Growth in Sweden reached a high in 2015, and has slowed since. Continued weak growth in 2017 combined with a fast growing population will result in poor GDP per capita growth, well below the historical average.
“Global risks are are also greater than they have been,” Ms Kashefi points out. “These includes more protectionism, and that many countries are deep in debt. Productivity growth has also slowed significantly. Especially in Sweden.”
The primary growth factors in Sweden are domestic consumption, both private and public. Swedish exports are growing slowly, despite a weak krona. Sweden is struggling with its weak international competitiveness.

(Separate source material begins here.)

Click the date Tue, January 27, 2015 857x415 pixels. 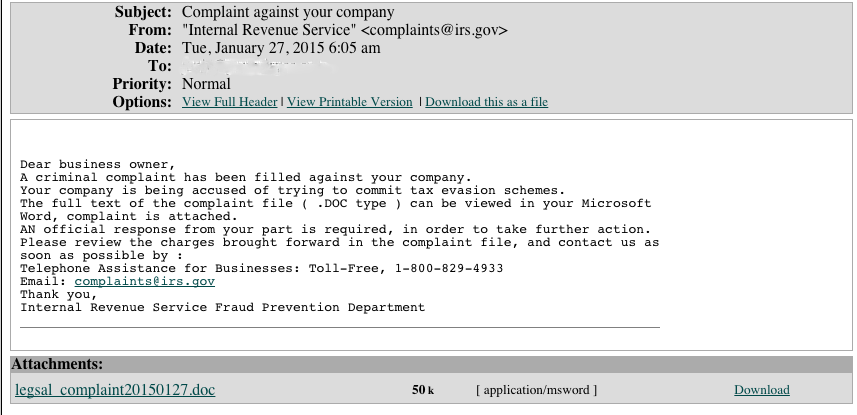tap(253, 48)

We have lost market share – exports grew 8 percentage points less than our total export market over the past decade. High wage hikes in relation to productivity growth in Swedish global exporters is likely one reason for losing export market shares. Currently, Sweden benefits from a weak krona, but is predicted to lose market share once this recovers.

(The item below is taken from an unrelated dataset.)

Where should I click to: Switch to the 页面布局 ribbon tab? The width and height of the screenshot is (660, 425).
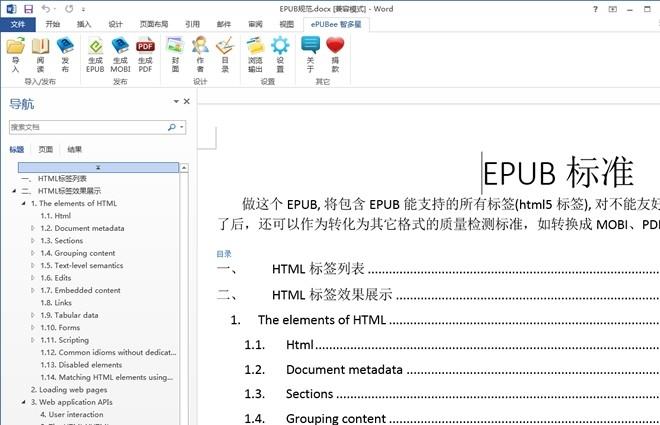153,23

“The labour market is most concerning. Unemployment is levelling out near 7 percent. But the average doesn’t say much about what it looks like in reality. For Swedish born working age people unemployment rates are down to low levels, while large groups are unable to enter the market. Unemployment rates among foreign born averages at 15 percent. Bifurcation in the labour market is widening over time and will continue to do so without structural reforms,” concludes Ms Kashefi.